Surimi lover here. Well, not so much since I had to go low-carb to control diabetes, but I always dug the flavor and would buy fake crab nuggets as a finger-snack. I think I had it first in a "crab" salad and liked it.

Posted by: speedwell | June 8, 2009 1:48 PM

2

LOVE it.

Posted by: PalMD | June 8, 2009 3:21 PM

3

I likes it, I does.

I do the fake-crab finger-snack thing, too.

Posted by: eNeMeE | June 8, 2009 3:52 PM

4

I find that it tastes ok in it's own right, but it's no substitute for real shellfish; it's not egregious texture-wise (most substitutes are), but it tends to be too sweet and lack depth and complexity in terms of flavor.

Posted by: MattXIV | June 8, 2009 5:06 PM

5

Growing up in MD I can remember (vaguely) having my first California roll and being told I would like it b/c it had crab, avocado and cucumber in it; all things I liked. When it showed up and I tried it, it was fine but I definitely announced that it wasn't crab.

I like and continue to eat California rolls but ever since I learned that fake crab was mostly Pollock I've referred to it as such.

Posted by: HCC | June 8, 2009 10:59 PM

6

I have a fondness for certain kinds of surimi that I enjoyed in Japanese cuisine. Kamoboko slices don't turn me off with their unnatural pink coloring. And I sometimes buy chikua at the local Asian market. It's a nostalgia thing from when I spent a couple of years living in Japan. I generally avoid "krab" salads, however; no nostalgia there.

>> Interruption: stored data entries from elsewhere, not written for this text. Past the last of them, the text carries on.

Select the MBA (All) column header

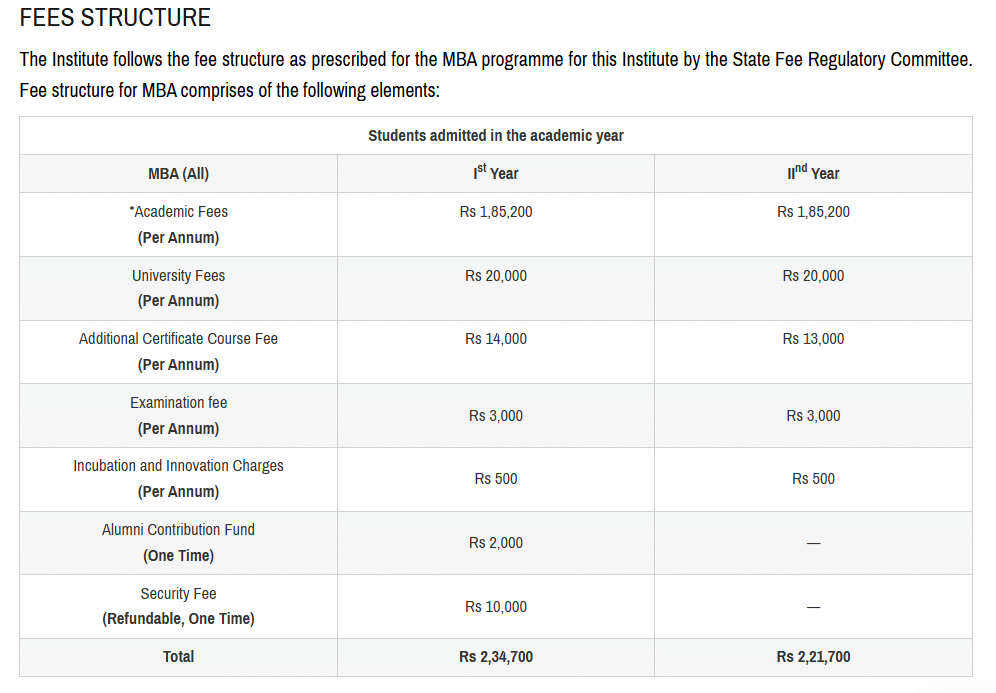point(178,173)
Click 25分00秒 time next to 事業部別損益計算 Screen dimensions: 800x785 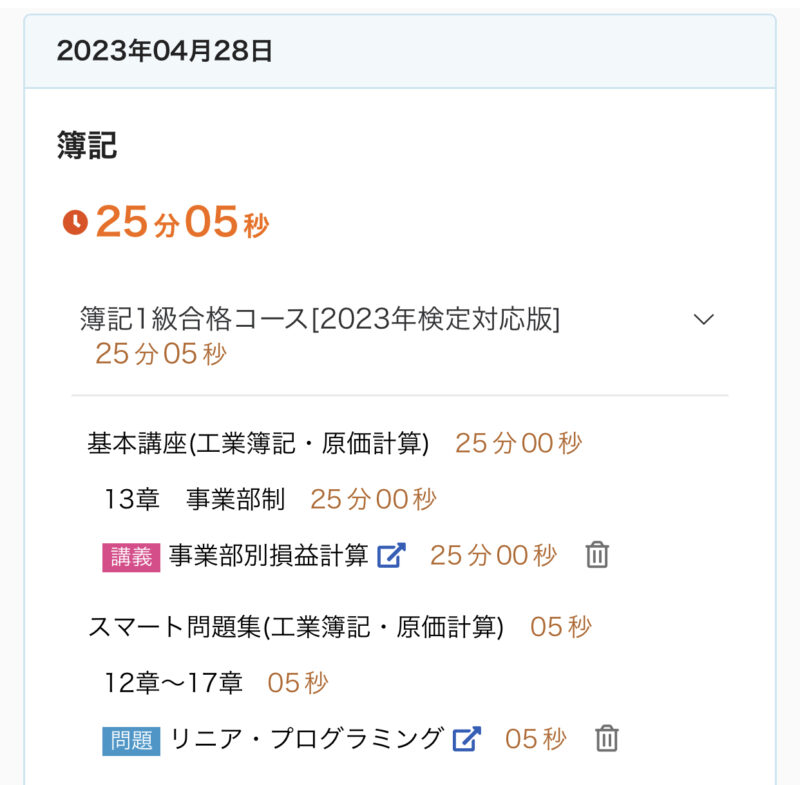[x=493, y=556]
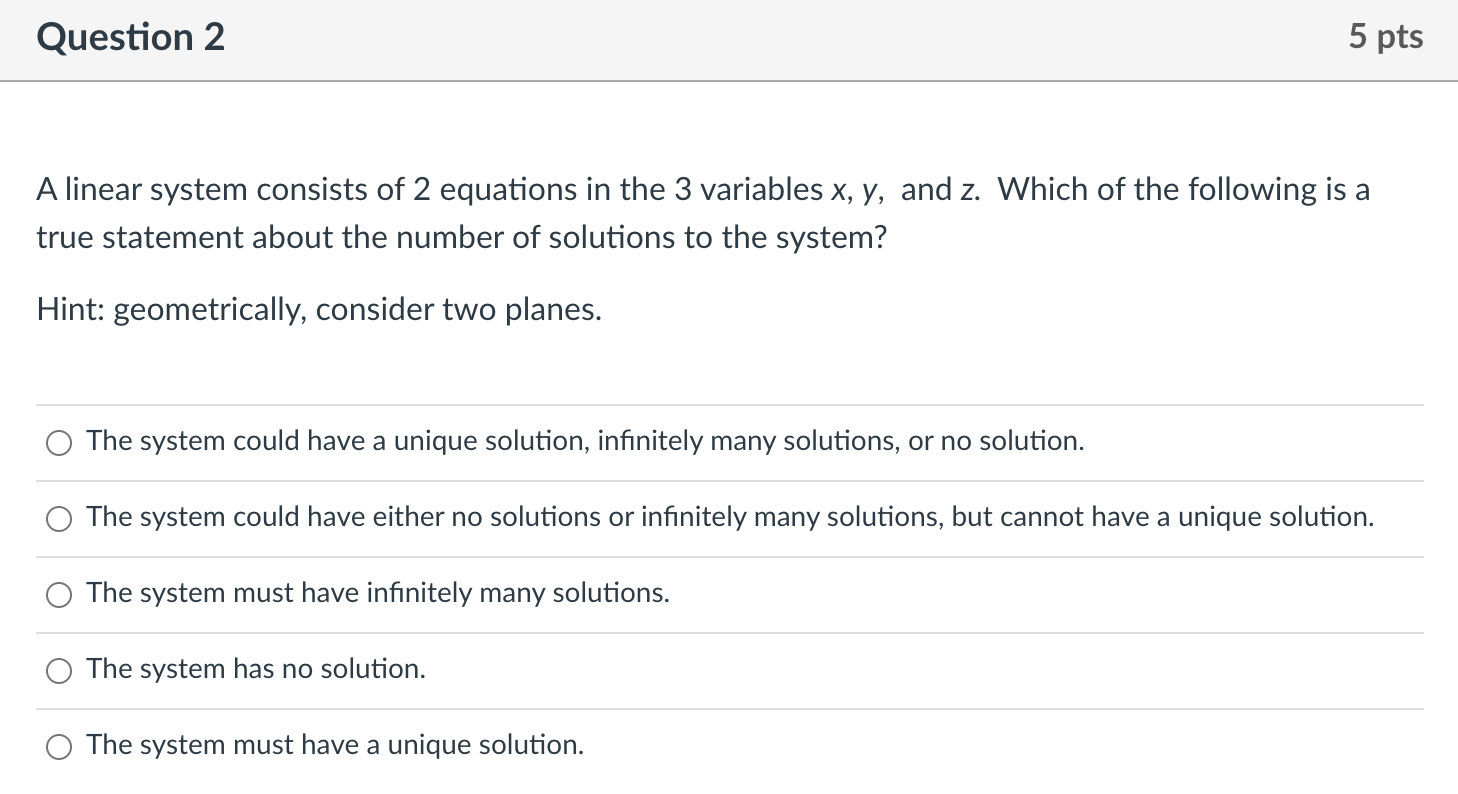Select the unique, infinite, or no solution option
Screen dimensions: 1458x794
point(58,442)
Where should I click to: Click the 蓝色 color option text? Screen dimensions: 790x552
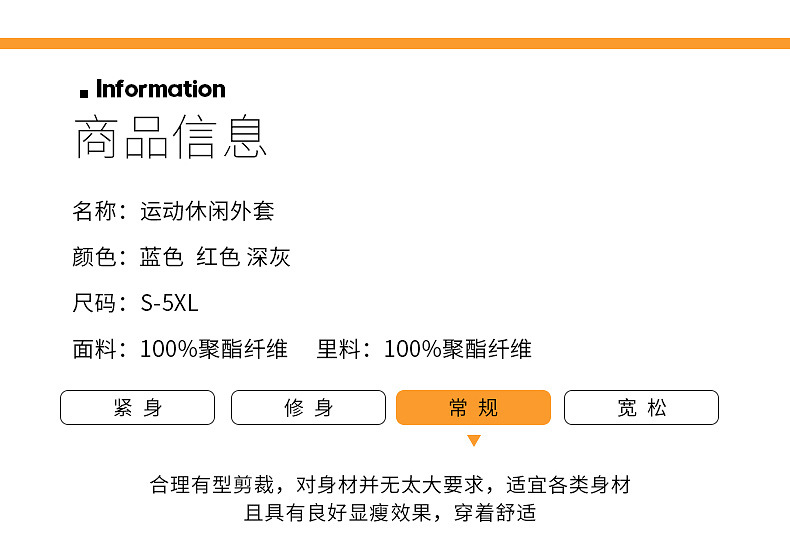tap(161, 257)
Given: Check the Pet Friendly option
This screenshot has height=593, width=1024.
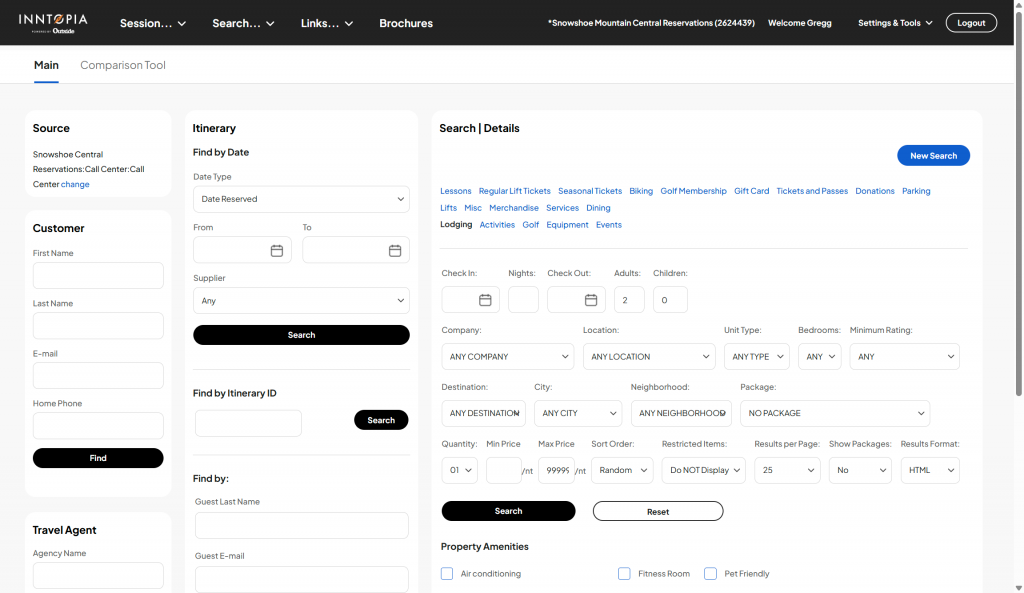Looking at the screenshot, I should pyautogui.click(x=711, y=573).

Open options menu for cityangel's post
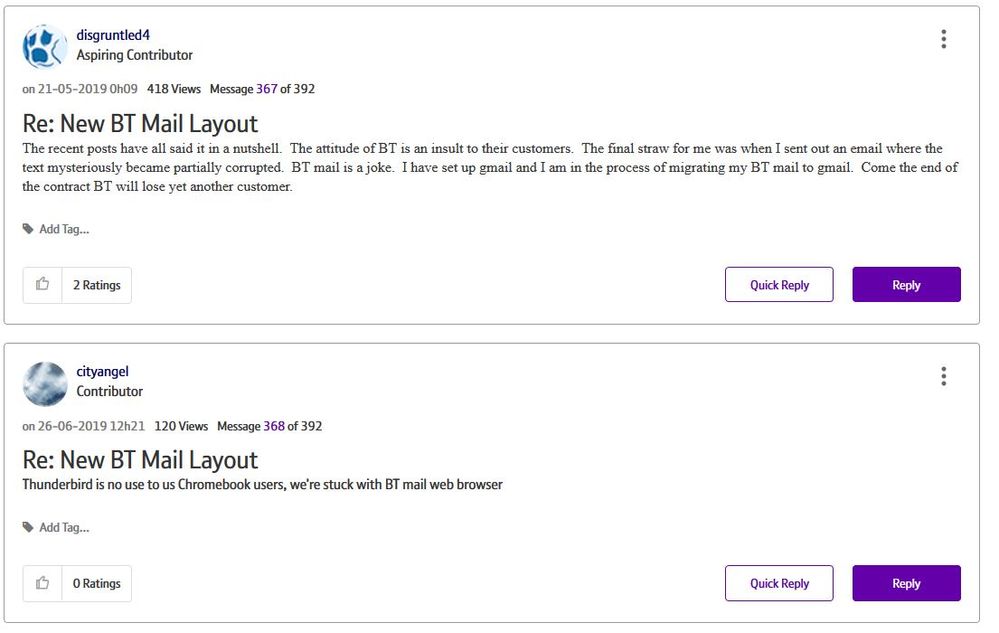(943, 376)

BTW, in Japan I saw surimi translated as "steamed fish paste." If I hadn't eaten it before learning that, I might never have tried it.

Posted by: Gerry L | June 8, 2009 11:15 PM

7

Oops. Make that "kamaboko."

Posted by: Gerry L | June 8, 2009 11:17 PM

8

It's in my favorite summer salad, a brick of fake crab, boiled potatoes, mixed greens, tomatoes, kalamata olives, balsamic vinegar dressing.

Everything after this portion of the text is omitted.